あなたは大丈夫!? いま増えている「夫婦のすれ違いが生む不眠」とは?

 

近年は不眠も、さまざまな症例が増えているといいます。最近特に増えているのが、中高年夫婦のどちらかが不眠ぎみになってしまう、というケースなのだそう。

「夜早く寝て、朝遅く起きる贅沢」が不眠症を招く!?

 

日本大学医学部精神医学系教授、内山真先生によると、歳をとるにつれて夜間の睡眠時間は短くなるとのこと。健康な大人の睡眠時間は7時間くらいと言われますが、60代では6時間台くらいになります。

 

そんな身体の変化がある中、特に中高年の男性が陥りがちな不眠は、退職後、時間にゆとりが生まれたことによって、たくさん眠ろうと寝床で長い時間を過ごすようになるケース。例えば…

 

【60代男性の不眠症状の例】
長年、23~24時ごろに就寝し毎朝6時に起きる生活を送っていた60代の男性。退職後はゆったりとした睡眠を取ろうと考え、22時には床について7~8時まで寝るようにした。しかし、その1~2か月後には夜中や朝方に目が覚めてしまうように。

 

「布団の中にいる時間を延長しても、ぐっすり眠れる長さには限度がある」と、内山先生は言います。
「22時から7~8時まで寝ると、毎日9~10時間もの睡眠時間をとることになります。一見たっぷりと睡眠時間をとっているように見えますが、実は長時間ぐっすり眠り続けるのは難しい。結局、だらだらと寝たり起きたりを繰り返してしまうのです。そんな睡眠状態は、身体にとっても当然よくないもの。この男性の場合は、改善策として、生活スケジュールを退職前のものに戻して早起きをするようにしたところ、きちんと熟睡感が出るようになりました」

 

睡眠時間を長くとりすぎても、実は身体には逆効果。歳をとって時間に余裕ができたとしても、ほどよい睡眠時間を守るべきといえそうです。
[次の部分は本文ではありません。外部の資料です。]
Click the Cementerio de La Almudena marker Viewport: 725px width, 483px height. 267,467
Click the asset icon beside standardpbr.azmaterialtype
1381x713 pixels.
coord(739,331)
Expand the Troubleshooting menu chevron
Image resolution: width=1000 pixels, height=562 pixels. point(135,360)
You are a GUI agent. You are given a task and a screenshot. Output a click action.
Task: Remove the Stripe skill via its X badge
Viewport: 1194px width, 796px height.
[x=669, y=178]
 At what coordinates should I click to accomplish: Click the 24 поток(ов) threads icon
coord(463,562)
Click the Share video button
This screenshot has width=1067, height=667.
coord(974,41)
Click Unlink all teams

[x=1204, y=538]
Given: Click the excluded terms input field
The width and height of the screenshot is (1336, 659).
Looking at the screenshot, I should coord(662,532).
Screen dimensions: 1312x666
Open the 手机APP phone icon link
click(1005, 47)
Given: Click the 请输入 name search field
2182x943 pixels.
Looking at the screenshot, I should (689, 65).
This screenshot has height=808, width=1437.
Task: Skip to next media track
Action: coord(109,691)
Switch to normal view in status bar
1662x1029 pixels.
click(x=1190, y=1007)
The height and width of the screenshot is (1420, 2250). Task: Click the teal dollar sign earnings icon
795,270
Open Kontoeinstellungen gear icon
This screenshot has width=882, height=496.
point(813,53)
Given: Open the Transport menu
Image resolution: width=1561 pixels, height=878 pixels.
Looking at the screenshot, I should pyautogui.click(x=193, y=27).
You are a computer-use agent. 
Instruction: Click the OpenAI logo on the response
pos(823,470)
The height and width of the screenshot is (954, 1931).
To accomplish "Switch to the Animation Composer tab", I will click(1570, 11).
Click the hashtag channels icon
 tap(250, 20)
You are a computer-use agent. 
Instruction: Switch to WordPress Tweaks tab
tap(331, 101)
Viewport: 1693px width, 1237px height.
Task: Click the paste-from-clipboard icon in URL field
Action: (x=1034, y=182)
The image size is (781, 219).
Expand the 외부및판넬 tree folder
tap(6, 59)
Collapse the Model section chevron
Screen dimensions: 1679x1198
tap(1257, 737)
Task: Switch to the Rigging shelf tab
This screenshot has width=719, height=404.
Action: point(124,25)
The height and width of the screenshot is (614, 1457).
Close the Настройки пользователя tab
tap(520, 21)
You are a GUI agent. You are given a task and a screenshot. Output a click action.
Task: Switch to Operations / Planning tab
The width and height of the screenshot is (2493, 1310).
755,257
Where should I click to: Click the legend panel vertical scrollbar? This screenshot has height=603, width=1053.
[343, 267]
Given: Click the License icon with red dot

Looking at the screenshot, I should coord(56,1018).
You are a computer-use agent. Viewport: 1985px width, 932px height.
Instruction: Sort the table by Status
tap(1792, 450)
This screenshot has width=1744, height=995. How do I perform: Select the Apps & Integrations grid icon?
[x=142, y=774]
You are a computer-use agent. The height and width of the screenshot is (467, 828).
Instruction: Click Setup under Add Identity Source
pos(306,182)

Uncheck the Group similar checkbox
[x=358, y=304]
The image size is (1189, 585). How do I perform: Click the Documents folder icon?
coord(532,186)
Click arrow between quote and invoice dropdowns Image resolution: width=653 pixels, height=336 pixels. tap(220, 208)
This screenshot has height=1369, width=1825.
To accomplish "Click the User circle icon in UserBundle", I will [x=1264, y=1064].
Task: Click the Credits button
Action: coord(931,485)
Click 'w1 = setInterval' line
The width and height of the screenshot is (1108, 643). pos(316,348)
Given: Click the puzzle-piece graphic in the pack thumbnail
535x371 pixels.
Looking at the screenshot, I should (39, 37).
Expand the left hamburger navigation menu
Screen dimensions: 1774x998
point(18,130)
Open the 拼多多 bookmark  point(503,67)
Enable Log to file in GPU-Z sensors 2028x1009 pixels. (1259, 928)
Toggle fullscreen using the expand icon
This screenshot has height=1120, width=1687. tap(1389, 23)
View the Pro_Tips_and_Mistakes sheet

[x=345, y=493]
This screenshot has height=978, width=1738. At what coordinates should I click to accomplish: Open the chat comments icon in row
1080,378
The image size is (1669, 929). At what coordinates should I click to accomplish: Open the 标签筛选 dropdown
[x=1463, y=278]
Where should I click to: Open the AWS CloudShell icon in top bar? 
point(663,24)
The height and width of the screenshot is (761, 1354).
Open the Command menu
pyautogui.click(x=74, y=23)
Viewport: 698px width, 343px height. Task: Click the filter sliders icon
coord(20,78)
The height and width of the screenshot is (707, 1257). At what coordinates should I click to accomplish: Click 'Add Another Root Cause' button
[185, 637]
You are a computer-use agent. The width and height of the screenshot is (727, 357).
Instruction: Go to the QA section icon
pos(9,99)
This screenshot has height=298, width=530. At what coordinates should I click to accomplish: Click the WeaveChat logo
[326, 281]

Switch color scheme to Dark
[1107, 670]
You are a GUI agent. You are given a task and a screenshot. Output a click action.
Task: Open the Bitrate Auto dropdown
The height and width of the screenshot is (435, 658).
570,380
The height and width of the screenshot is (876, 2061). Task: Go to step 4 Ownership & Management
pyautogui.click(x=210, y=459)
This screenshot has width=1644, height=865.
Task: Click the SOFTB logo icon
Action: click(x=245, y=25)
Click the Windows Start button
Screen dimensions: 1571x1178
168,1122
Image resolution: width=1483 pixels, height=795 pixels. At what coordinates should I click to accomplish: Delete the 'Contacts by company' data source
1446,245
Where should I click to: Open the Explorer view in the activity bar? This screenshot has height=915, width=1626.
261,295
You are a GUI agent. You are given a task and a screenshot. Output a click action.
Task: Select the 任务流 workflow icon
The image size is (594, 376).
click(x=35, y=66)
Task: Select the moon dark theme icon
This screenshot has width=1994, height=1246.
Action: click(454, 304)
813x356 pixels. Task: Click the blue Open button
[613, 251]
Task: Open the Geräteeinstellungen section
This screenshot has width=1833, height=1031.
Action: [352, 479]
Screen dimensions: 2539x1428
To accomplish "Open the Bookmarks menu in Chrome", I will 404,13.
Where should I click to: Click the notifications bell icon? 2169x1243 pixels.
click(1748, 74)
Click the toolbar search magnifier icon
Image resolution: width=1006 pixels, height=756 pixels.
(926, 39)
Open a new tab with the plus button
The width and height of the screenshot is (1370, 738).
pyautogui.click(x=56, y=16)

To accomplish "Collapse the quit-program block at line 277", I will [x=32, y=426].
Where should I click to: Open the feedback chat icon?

男性に特徴的な朝型化。夫の早寝が原因で、妻が不眠症に!

 

さらに、中高年の睡眠タイプは男女間で差が出てくるそう。男性は老化によって、一般的に40~50代ごろから夜早く寝て朝早く起きる『朝型化』が進みます。一方、女性は「70代までは老化による睡眠の朝型化はあまり目立たない」のだそう。そのため、中高年の夫婦の間に就寝時刻の差が出てしまうのは、自然なこと。ところが、妻が無理やり夫に合わせて眠ろうと就寝時刻を早めることによって、不眠の症状が出てしまうケースが増えているのだそうです。

 

【50代女性の不眠の例】
毎日深夜0時に寝る生活だった50代の夫婦。50代後半となった夫が22時頃に寝るようになったため、妻も合わせることに。ところが、妻は寝床についても眠れない。眠れないことが気になって、なるべく早くから床に入るようにしたものの、どんどん寝つくまでの時間が長くなり、「不眠」状態に…。

 

「早寝が身体のリズムに合わなかったことが不眠の原因です。寝床に入って眠れない状態が続くと、眠ることへの執着が強くなり、逆に覚醒してしまいます。この症例では、女性が以前のように0時に床について6時半起床に戻したところ、不眠症が治りました」

 

内山先生によると、「睡眠は、自分のペースを守ることが大事」なのだといいます。

 

「私たちの身体は、朝起きたときから14~16時間経つと、眠るための準備がはじまります。手の甲や足の甲から熱を逃がし、体内や脳の温度を下げて休息態勢に入るんです。そうすると自然に眠気がさしてきます。身体がこの休息態勢に入る前に、寝床に入ってもなかなか眠れません。また、眠れないこと自体が心配になってくると、今度はその不安から頭が冴えてしまい眠れないという不眠の悪循環に陥ってしまう」

 

夫婦間のすれ違い睡眠による不眠を避けるためにも、自分のベストな睡眠を把握しておきたいもの。互いにぐっすり眠れて、すっきりした毎日を過ごせれば、夫婦仲も順調なものになりそうです!

 

 

※このお話は、9月6日の「秋の『すいみんの日』市民公開講座2015 東京」で行われた内山真先生の講座「健康づくりのための睡眠指針」から抜粋し、紹介しています。「健康づくりのための睡眠指針2014」は厚生労働省ホームページから誰でもダウンロードできます。